Core Concepts

Architecture

How encrypted decisions move from your agent, through the Noxy relay, to user devices — and how outcomes come back. A practical view of the moving parts you integrate with.

The shape of the system

┌───────────────┐  gRPC (TLS)      ┌───────────────┐  gRPC / WSS   ┌───────────────┐
│ Your agent /  │─ RouteDecision ─►│  Noxy relay   │─ encrypted ──►│  User device  │
│ backend       │                  │               │ decision event│ (Browser / iOS│
│ (Agent SDK)   │◄─ outcome poll ──│ciphertext only│◄-- Outcome ── │  Android / TG)│
└───────────────┘                  └───────────────┘               └───────────────┘

There are exactly three roles in the picture: your agent, the Noxy relay, and one or more user devices. Agents use the Agent API; devices use the Client API. Both APIs share a single relay endpoint over HTTP/2.

Two service surfaces

Agent APIClient API
AudienceYour backend / agent orchestratorEnd-user devices
AuthAuthorization: Bearer APP_TOKENOne-time signed device registration, then a session id on every message
CallsUnary RPCs — RouteDecision, GetDecisionOutcome, GetQuota, GetIdentityDevicesOne bi-directional stream — authenticate, subscribe, receive, ack, outcome
WiregRPC over TLSgRPC over TLS or WebSocket (JSON, camelCase)

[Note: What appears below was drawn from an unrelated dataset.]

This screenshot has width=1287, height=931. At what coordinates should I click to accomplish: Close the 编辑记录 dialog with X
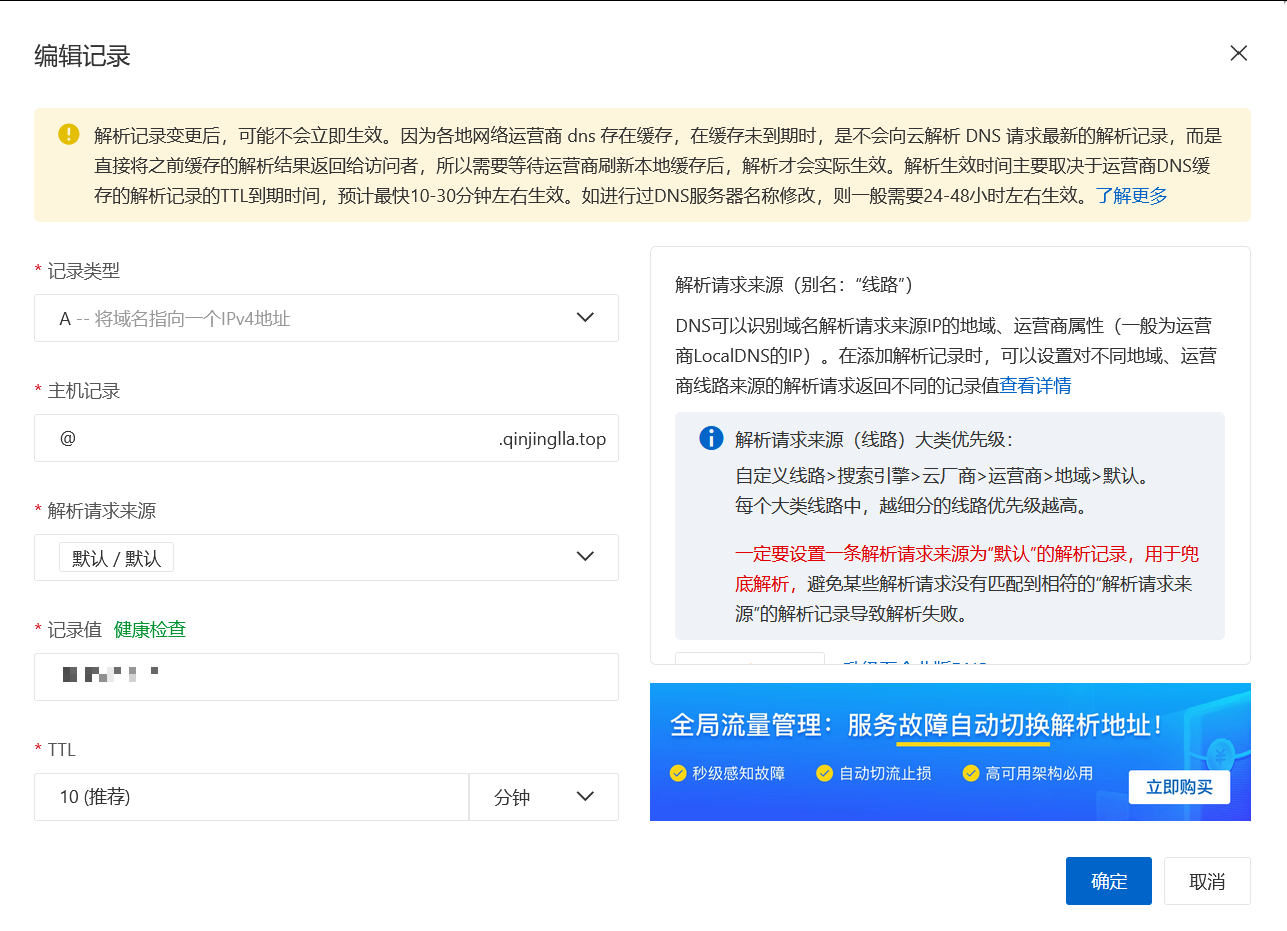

Agent SDKs (Node.js, Python, Go, Rust) wrap the unary RPCs. Client SDKs (Browser, iOS, Android, Telegram Bot) wrap the streaming surface with platform-appropriate storage and lifecycle handling.

Identity → device fan-out

A decision is routed to an identity, not to a single device. An identity can have many devices registered against it — a laptop, a phone, a Telegram session — and the relay encrypts a separate ciphertext for every one of them. The first device to answer Approve or Reject closes the decision for that identity. Other devices receive a soft-cancel.

Identity is typed (wallet, email, phone, or your own user_id). See Identity Types for the full breakdown.

Decision lifecycle

  RouteDecision      delivery      device receives
       │                 │               │
       ▼                 ▼               ▼
   ┌────────┐  online  ┌───────────┐  ack  ┌──────────────┐  user  ┌────────────┐
   │ QUEUED ├──────────► DELIVERED ├──────►│ ACKNOWLEDGED ├────────► APPROVED / │
   │        │ offline+ │           │       │              │ decides│ REJECTED  │
   └────┬───┘ wake     └─────┬─────┘       └──────┬───────┘        └────────────┘
        │                    │                    │
        │ ttl expires        │ ttl expires        │ ttl expires
        ▼                    ▼                    ▼
                          EXPIRED

Every decision moves through this state machine, with QUEUEDDELIVEREDACKNOWLEDGED → terminal. The terminal state is one of APPROVED, REJECTED, or EXPIRED. The relay also persists rows for audit, so you can re-query an outcome by id.

Real-time and store-and-forward

The relay always persists a decision first, then attempts live delivery. If the device is online it gets the payload on its open stream. If it is offline the relay can send a silent APNs wake on iOS or a data-only FCM push on Android. The device reconnects, drains its queue, and submits an outcome.

What the relay sees and does not see

  • Sees: your APP_ID, the identity the decision is routed to, the device's public keys, the ciphertext, and the lifecycle metadata (status, timestamps, request ids).
  • Does not see: the plaintext of your decision payload, the user's response content beyond Approve/Reject, or any key material from your agent.

The Agent SDK performs the per-device encryption locally before the bytes ever leave your process. Details on the construction live in Encryption & Security.

Why it is split this way

  • Symmetric authorisation. Agents authenticate with a token; users authenticate by signing once. Both surfaces have independent rate limits.
  • Resilient delivery. Decisions are durable. A flaky network or a backgrounded app does not lose them.
  • End-to-end secrecy. The relay is operationally minimal — it routes ciphertext. Even Noxy operators cannot read your decisions.